Vaibhav Dixit
Vaibhav Dixit

Reputation: 894

How to save a binary image(with dtype=bool) using cv2?

I am using opencv in python and want to save a binary image(dtype=bool). If I simply use cv2.imwrite I get following error:

TypeError: image data type = 0 is not supported

Can someone help me with this? The image is basically supposed to work as mask later.

Upvotes: 16

Views: 35906

Answers (5)

avereux
avereux

Reputation: 607

Convert the binary image to the 'uint8' data type.

Try this:

>>> binary_image.dtype='uint8'
>>> cv2.imwrite('image.png', binary_image)

Upvotes: 2

John
John

Reputation: 1834

You can use this:

cv2.imwrite('mask.png', maskimg * 255)

So this converts it implicitly to integer, which gives 0 for False and 1 for True, and multiplies it by 255 to make a (bit-)mask before writing it. OpenCV is quite tolerant and writes int64 images with 8 bit depth (but e. g. uint16 images with 16 bit depth). The operation is not done inplace, so you can still use maskimg for indexing etc.

Upvotes: 26

Ajay Jha
Ajay Jha

Reputation: 1

If you are using OpenCV, you should consider using hsv format for threshing the image. Convert the BGR image to HSV using cv2.cvtColor() and then threshold your image using cv2.inRange() function.

You would need values for the upper and lower limits for Hue(h), Saturation(s) and Value(v).
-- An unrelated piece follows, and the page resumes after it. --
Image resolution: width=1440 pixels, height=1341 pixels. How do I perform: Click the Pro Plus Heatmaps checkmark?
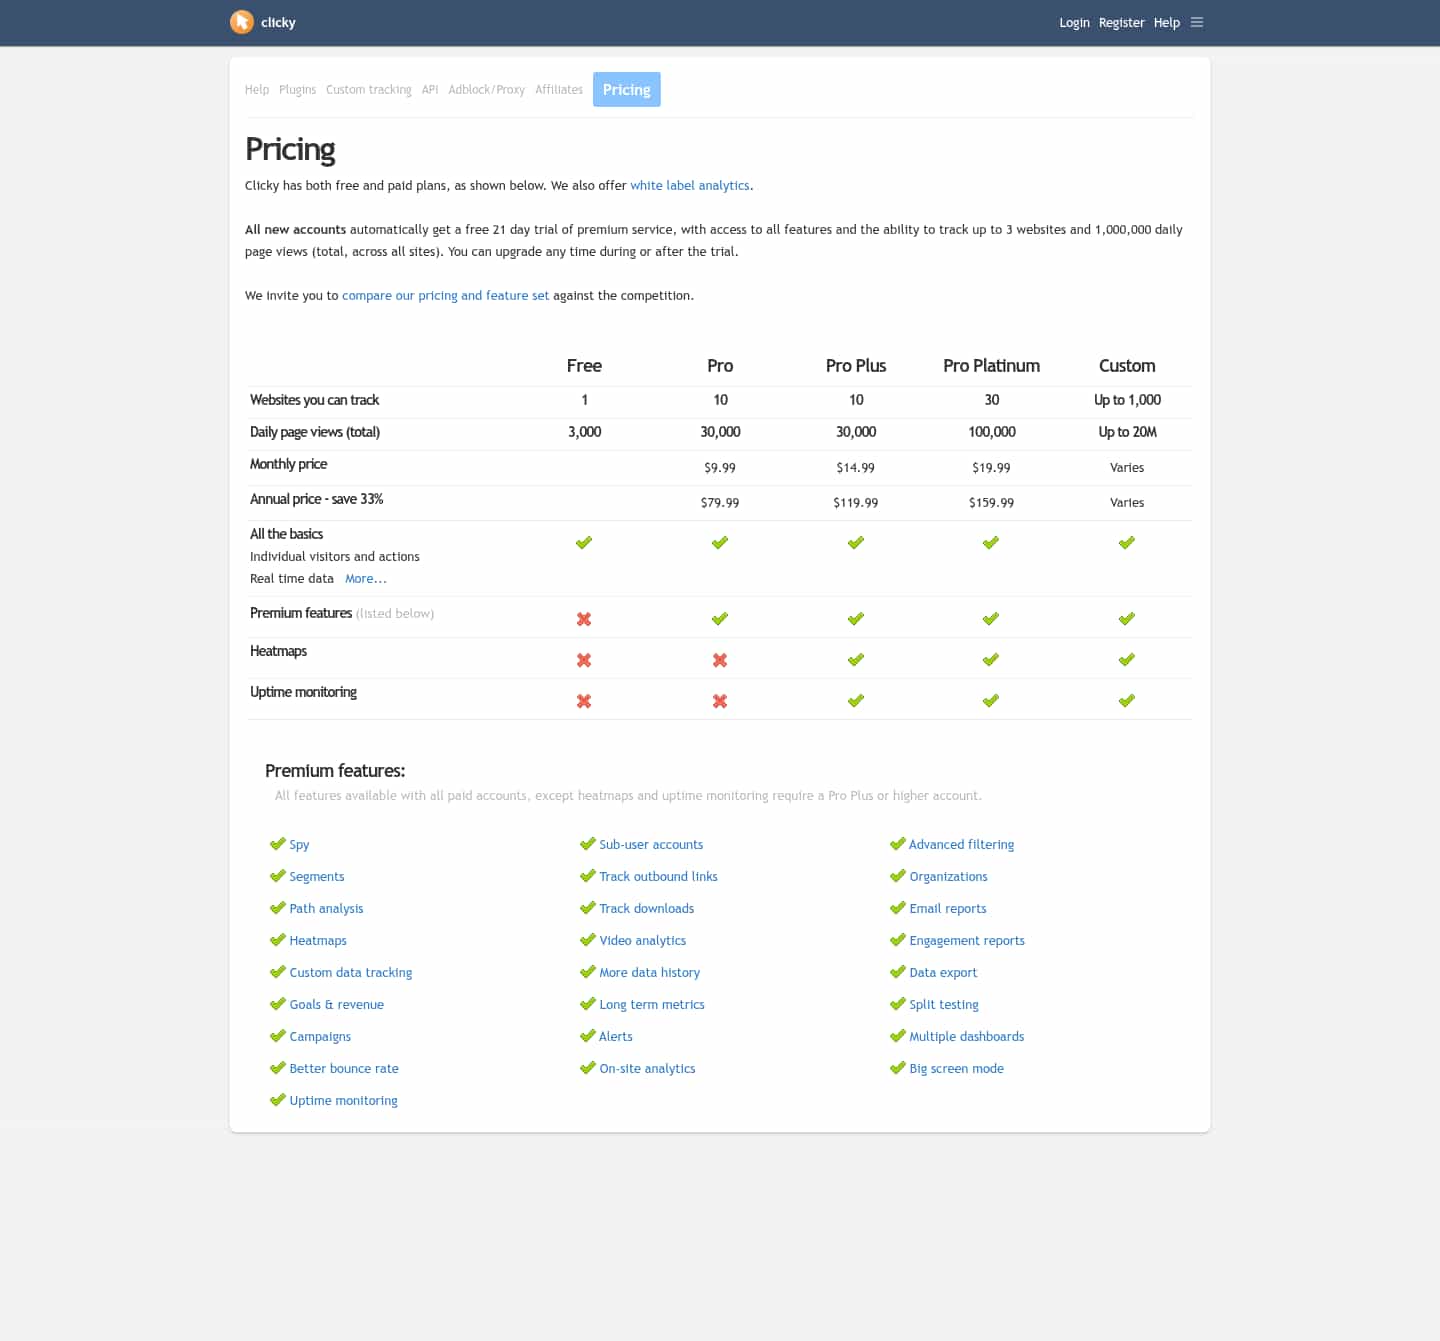pos(856,659)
For this you may use this script or create your own using it as reference.

This script is meant to return hsv lower and upper limit values for live video stream input but with minor adjustments, you can do the same with image inputs as well.

Save the obtained binary(kind of) image using cv2.imwrite(), and there you have it. You may use this binary image for masking too. If you are still left with any doubts, you may refer to this script and it should clear most of them.

Upvotes: -1

Nathan majicvr.com
Nathan majicvr.com

Reputation: 1041

ndarray.astype('bool')

See this page may help:

https://docs.scipy.org/doc/numpy-1.13.0/reference/generated/numpy.ndarray.astype.html

Upvotes: -1

ZdaR
ZdaR

Reputation: 22954

No OpenCV does not expects the binary image in the format of a boolean ndarray. OpenCV supports only np.uint8, np.float32, np.float64, Since OpenCV is more of an Image manipulation library, so an image with boolean values makes no sense, when you think of RGB or Gray-scale formats.

The most compact data type to store a binary matrix is uchar or dtype=np.uint8, So you need to use this data type instead of np.bool.